**WORK INSTRUCTION**
Within the lines below, the span from the line with "Click the comments textarea scrollbar thumb" to the line with "Given: Add commander", both ends included, is to be reproduced exactly, with pictures omitted.

[Collected data]

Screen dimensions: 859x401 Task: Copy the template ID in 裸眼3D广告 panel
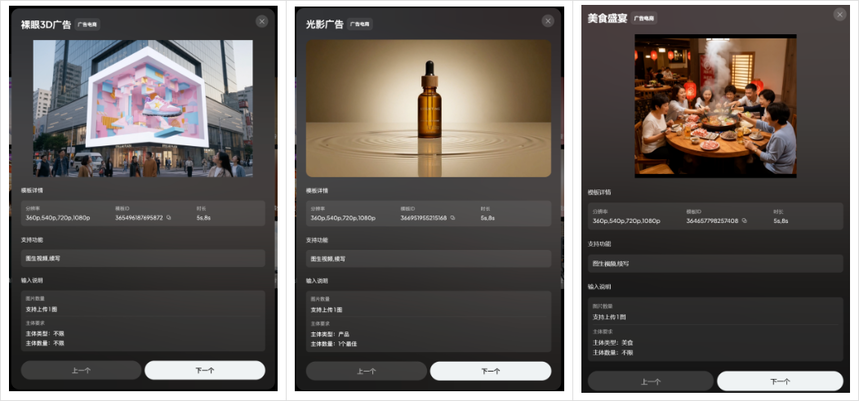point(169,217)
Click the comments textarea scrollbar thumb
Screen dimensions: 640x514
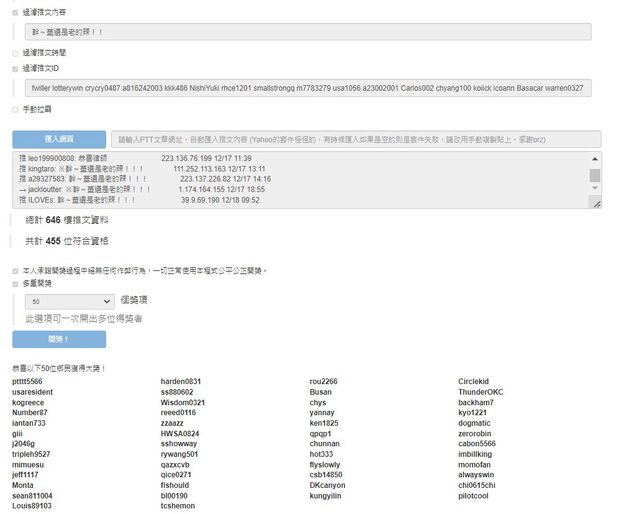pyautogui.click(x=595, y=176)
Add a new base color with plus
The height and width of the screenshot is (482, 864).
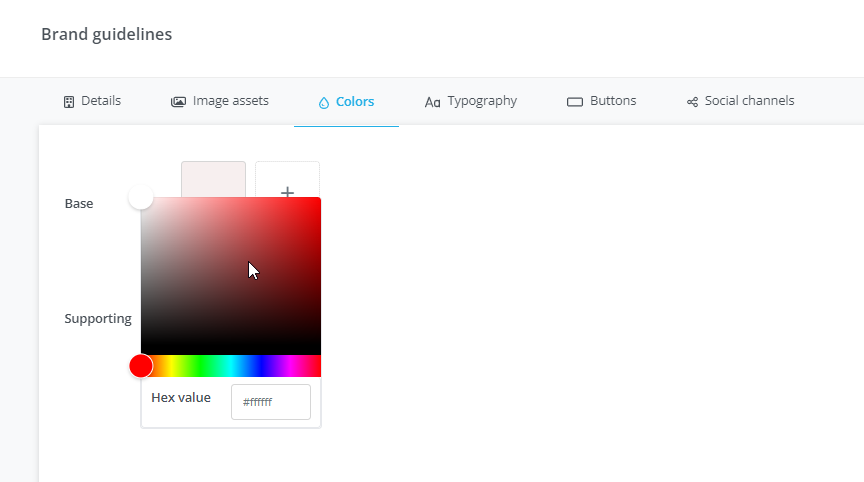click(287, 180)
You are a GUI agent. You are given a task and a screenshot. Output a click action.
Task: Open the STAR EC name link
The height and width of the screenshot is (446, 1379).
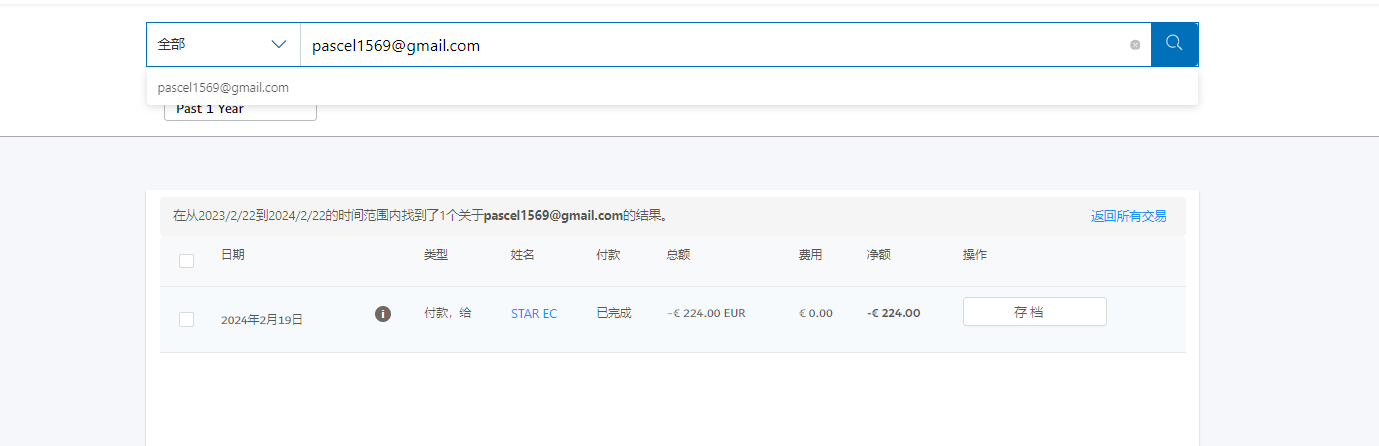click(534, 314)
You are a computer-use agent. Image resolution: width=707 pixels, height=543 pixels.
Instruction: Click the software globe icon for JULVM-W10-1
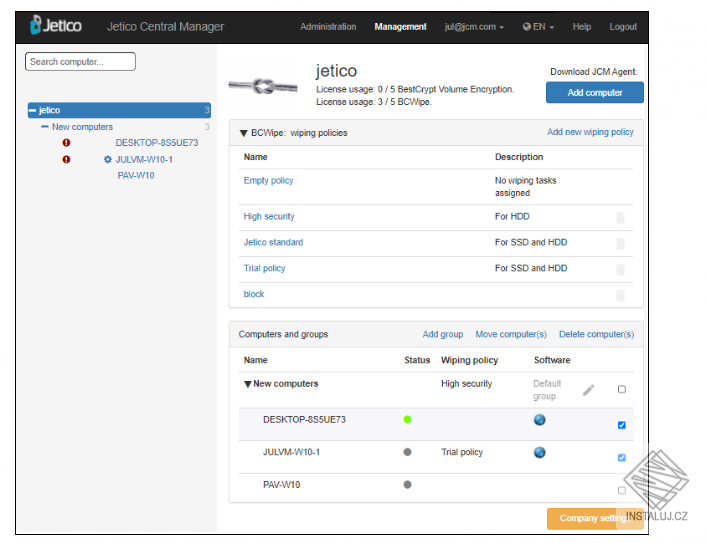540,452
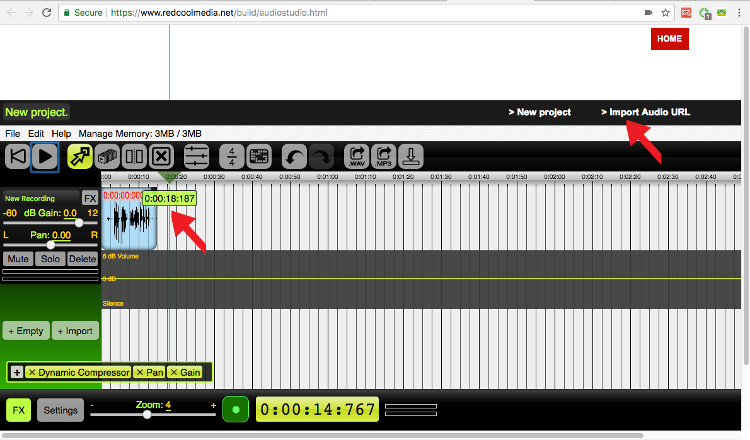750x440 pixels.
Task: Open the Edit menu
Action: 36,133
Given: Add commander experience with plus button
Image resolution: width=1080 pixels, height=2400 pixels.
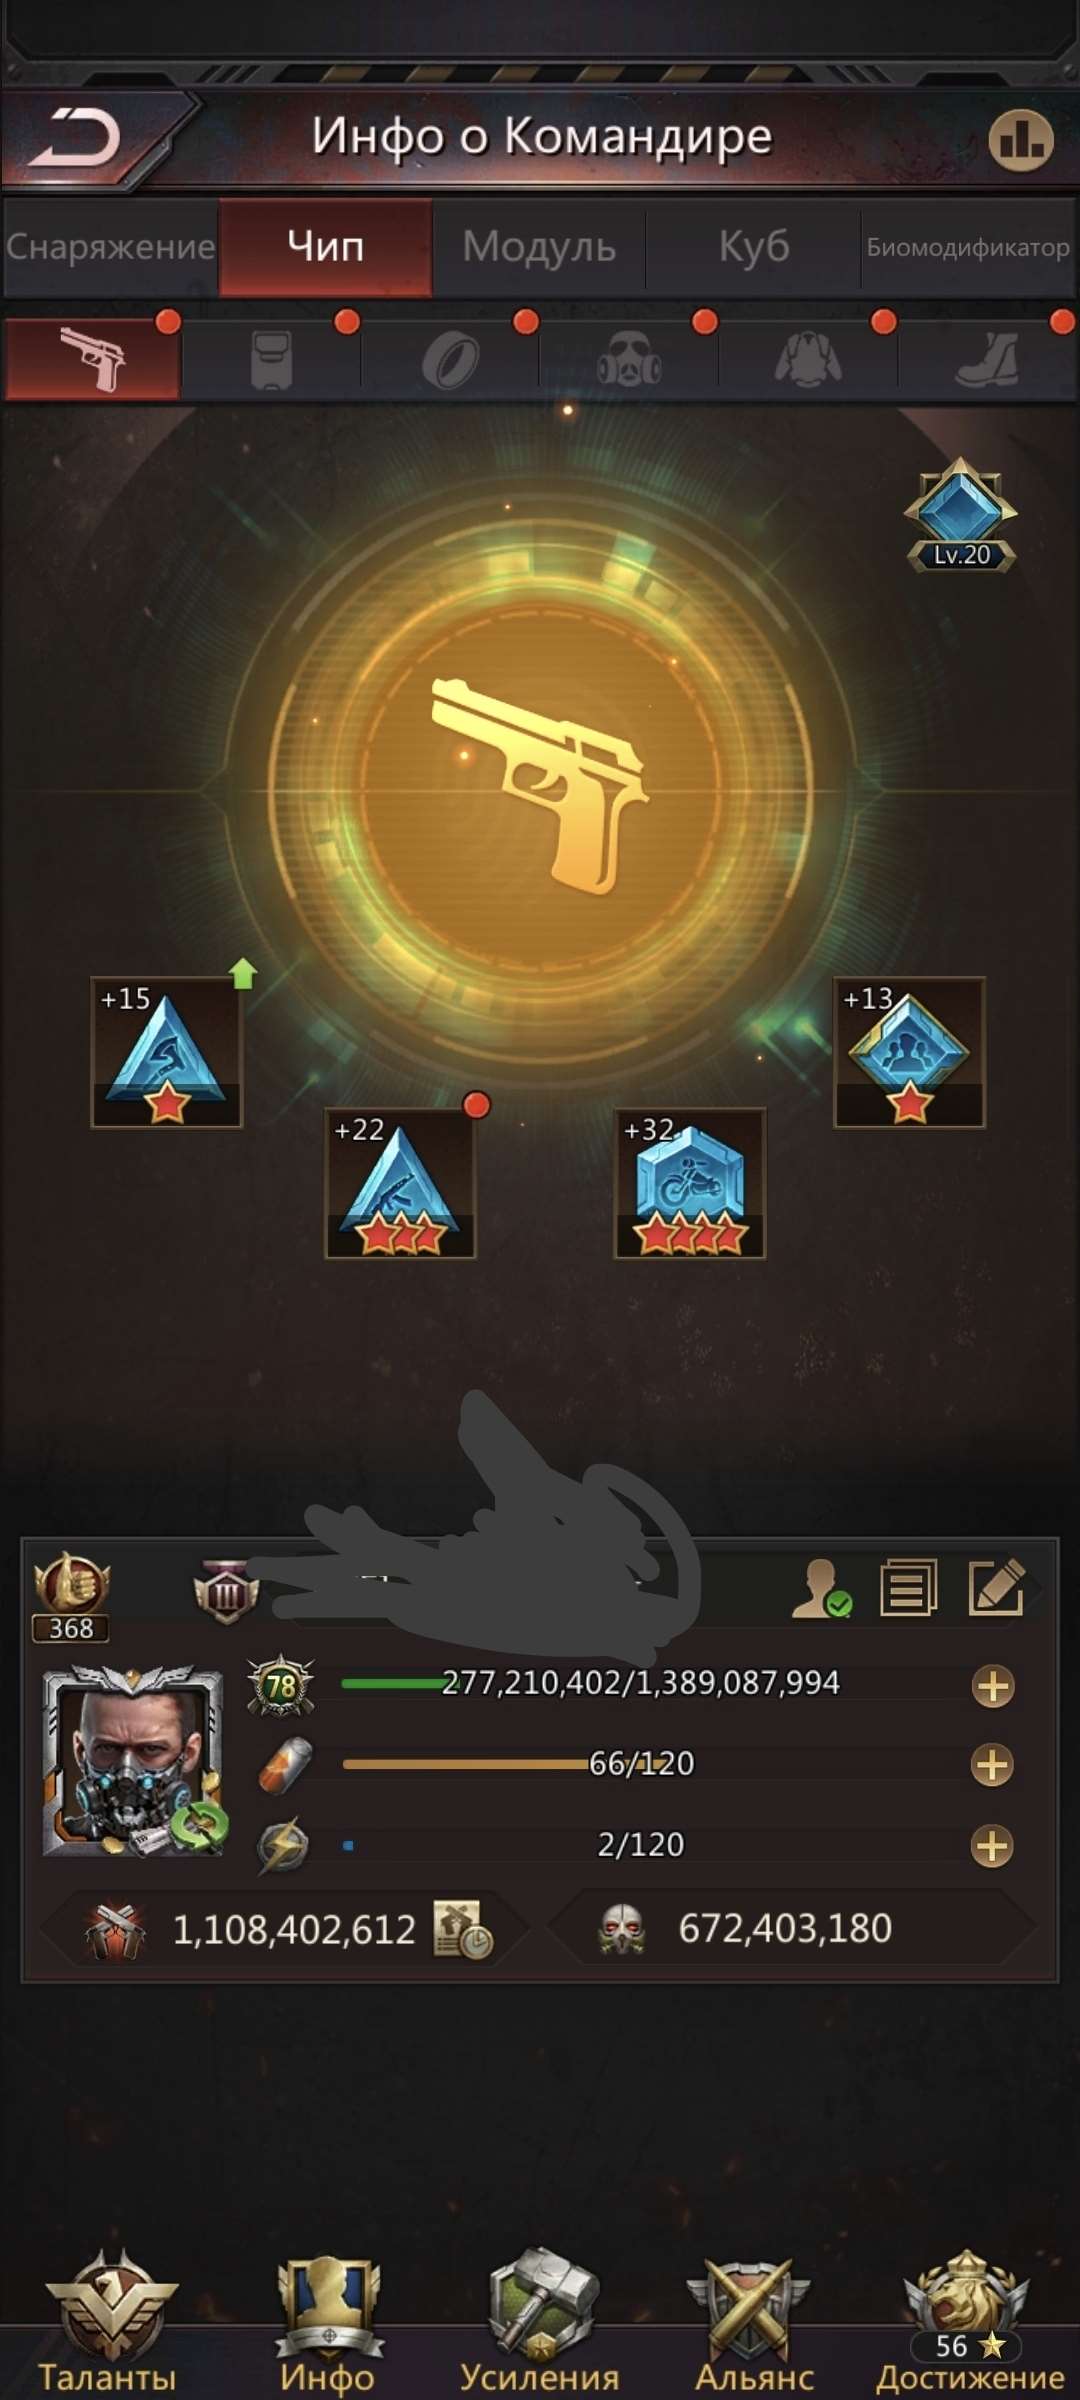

**THE COMPLETED TASK**
Click the comments textarea scrollbar thumb
Screen dimensions: 640x514
pyautogui.click(x=595, y=176)
Add a new base color with plus
The height and width of the screenshot is (482, 864).
click(287, 180)
You are a GUI agent. You are given a task and a screenshot. Output a click action.
Task: Open the STAR EC name link
The height and width of the screenshot is (446, 1379).
click(534, 314)
You are a computer-use agent. Image resolution: width=707 pixels, height=543 pixels.
Instruction: Click the software globe icon for JULVM-W10-1
540,452
750x440 pixels.
Task: Open the Edit menu
Action: 36,133
Given: Add commander experience with plus button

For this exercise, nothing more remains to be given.